Authored by bruns on Apr 8 2018, 2:48 PM.

Details

Summary

The terms db contains terms, where each terms is stored independently
(terminated with 0), or as a suffix to the previous term (terminated with
1).
In case of corrupted data, the first terminator seen may be a 1, which
leads to a crash when trying to access the previous term with
QVector<>::last().
Show a debug message, to give a hint about the bad data, which can be
fixed by reindexing the relevant file.

BUG: 392878
CCBUG: 392877

Test Plan

Corrupt the database
Run balooshow -x <affected file(s)>

Diff Detail

Repository
R293 Baloo
Lint
Automatic diff as part of commit; lint not applicable.
Unit
Automatic diff as part of commit; unit tests not applicable.
bruns created this revision.Apr 8 2018, 2:48 PM
Restricted Application added projects: Frameworks, Baloo. · View Herald TranscriptApr 8 2018, 2:48 PM
Restricted Application added a subscriber: Frameworks. · View Herald Transcript
bruns requested review of this revision.Apr 8 2018, 2:48 PM

Corrupt the database

As described in BUG: 392877?

bruns added a comment.Apr 18 2018, 2:27 AM

Corrupt the database

As described in BUG: 392877?

yes.

bruns added a comment.May 15 2018, 2:38 PM

Kind request to review ...

Restricted Application added a subscriber: kde-frameworks-devel. · View Herald TranscriptMay 15 2018, 2:38 PM

If there is noone willing to review, I will push this tomorrow

dhaumann accepted this revision.May 29 2018, 2:28 AM
dhaumann added a subscriber: dhaumann.

If the format is really such that a term must appear before any Suffix, then this patch is already better that before.

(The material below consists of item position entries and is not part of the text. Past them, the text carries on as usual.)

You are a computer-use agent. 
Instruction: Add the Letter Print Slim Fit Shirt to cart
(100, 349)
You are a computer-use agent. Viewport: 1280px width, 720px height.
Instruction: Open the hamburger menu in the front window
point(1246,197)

Could it happen to have e.g.: a\0b1c1

If so, this code would extend the Suffix b with Suffix c. Would that be correct? Or can that never happen? Or should c be a Suffix for a? If so, this code should be improved.

This revision is now accepted and ready to land.May 29 2018, 2:28 AM

If the format is really such that a term must appear before any Suffix, then this patch is already better that before.

Could it happen to have e.g.: a\0b1c1

If so, this code would extend the Suffix b with Suffix c. Would that be correct? Or can that never happen? Or should c be a Suffix for a? If so, this code should be improved.

a\x00b\x01c\x01 would be decoded as "a", "ab", "abc".

"the", "their", "theirs", "there" is encoded as "the\x00ir\x01s\x01there\x00".

Ok, then please commit.

dhaumann added inline comments.May 29 2018, 12:46 PM
src/engine/documentdb.cpp
101

Ah, maybe this should be a qWarning()? Feel free to decide as you wish.

This revision was automatically updated to reflect the committed changes.